Domicilié en face de Mermoz, à l’ancienne piste, Mamadou Saliou Diallo, forgeron de son état, dort, à l’instar de beaucoup de pères de famille, dans la même chambre que sa femme et ses enfants. Faute de moyens, justifie-t-il. «Je n’ai pas les moyens de louer une autre chambre». Autre raison avancée par son épouse Binta Diallo : «Le quartier n’est pas si sûr, ce sont des enfants» dit-elle en désignant ses rejetons. Le risque ? «Si on les laisse seuls dans une chambre, des gens peuvent y entrer et tenter de les violer, et bien d’autres choses encore. Donc, poursuit Mme Diallo, vaut mieux les avoir à côté». Ici, la promiscuité règne en maîtresse. Entre les ruelles sinueuses, crasseuses et étroites se côtoient ateliers de mécaniciens jonchés de carcasses de voitures. De petites maisons semblables à des niches sont collées les unes aux autres. Ce que Mamadou Diallo appelle sa maison est, en réalité, une petite chambre d’environs trois mètre carré et qui s’ouvre directement sur la ruelle. Pour gagner sa vie, il confectionne des ustensiles, et les donne à revendre à des commerçants.

Cette peur d’isoler leurs enfants, pour ne pas les exposer aux prédateurs sexuels, ne les sauve pas pour autant. D’après les spécialistes, les enfants qui partagent la chambre avec leurs parents sont davantage exposés. Car souvent témoins de scènes qui peuvent les traumatiser à vie et porter un coup à leur développement futur. Dr Lamine Fall, pédopsychiatre, assimile cette situation à de la maltraitance, voire même un viol quotidien des parents envers leurs enfants. «C’est presque incestueux. C’est un vrai risque, il y a des choses qui doivent rester dans l’ordre du secret, les enfants n’ont pas besoins de tout savoir», estime Fall. Et cela ne se limite pas qu’aux actes sexuels. En effet, fait savoir Dr Fall, le fait de se déshabiller devant ses enfants peut leur faire du mal : «On lui apprend à ne pas avoir froid aux yeux.» Pour lui, la chambre des parents doit être pour un enfant un lieu sacré, qui peut être le lieu de tous les fantasmes. Et «vivre cela en direct peut le traumatiser car toute cette stimulation peut foudroyer l’enfant. Parce que, poursuit Dr Fall, son niveau de développement ne lui permet pas de vivre certaines choses».
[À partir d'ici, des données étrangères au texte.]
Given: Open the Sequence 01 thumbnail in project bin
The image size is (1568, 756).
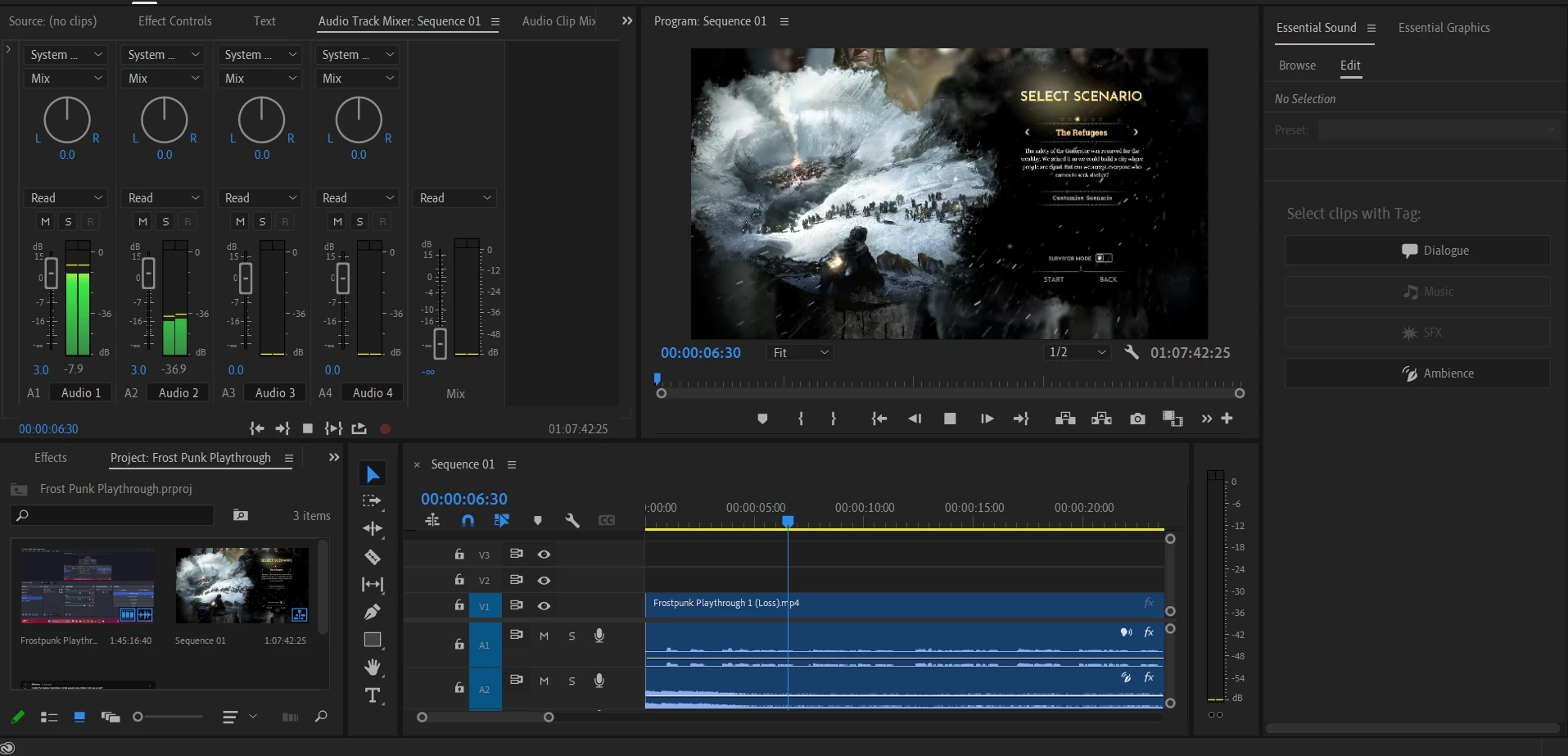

Pour lui, partager la chambre avec ses enfants, c’est leur exposer son inimité. Ainsi, les parents brouillent les frontières intergénérationnelles. Conséquence : «Cette situation va perturber la confiance de l’enfant, qui peut être sujet à des troubles d’apprentissages, être trop curieux, ou pas du tout» prévient le pédopsychiatre. Et la trop grande curiosité peut amener l’enfant à répéter ce qu’il a vu ou entendu. Car selon Dr Fall, la façon qu’ont certaines personnes de dépasser un traumatisme, c’est de le répéter. Et cette répétition n’est pas sans danger. Par exemple, «l’enfant qui se met à mimer les gestes avec sa poupée peut tomber sur un prédateur sexuel, qui ne demandera qu’a passer à l’acte». Le traumatisme peut aussi perdurer jusqu’au mariage, et là, les limites de la personne vont remonter à la surface. «On peut voir des personnes qui ont du mal entretenir des relations sexuelles, car quelque part, cette angoisse agit encore». Selon lui, partager le même lit avec son enfant, c’est encore plus dramatique, car il se peut qu’il y ait des contacts physiques avec l’enfant durant l’acte. Mais, tient-il à préciser, dans tous les cas, ils sont exposés. Toutefois, souligne Dr Fall, il y a des enfants qui, comme par miracle, peuvent vivre ces situations et s’en sortir sans aucune séquelle et mener une vie des plus normales.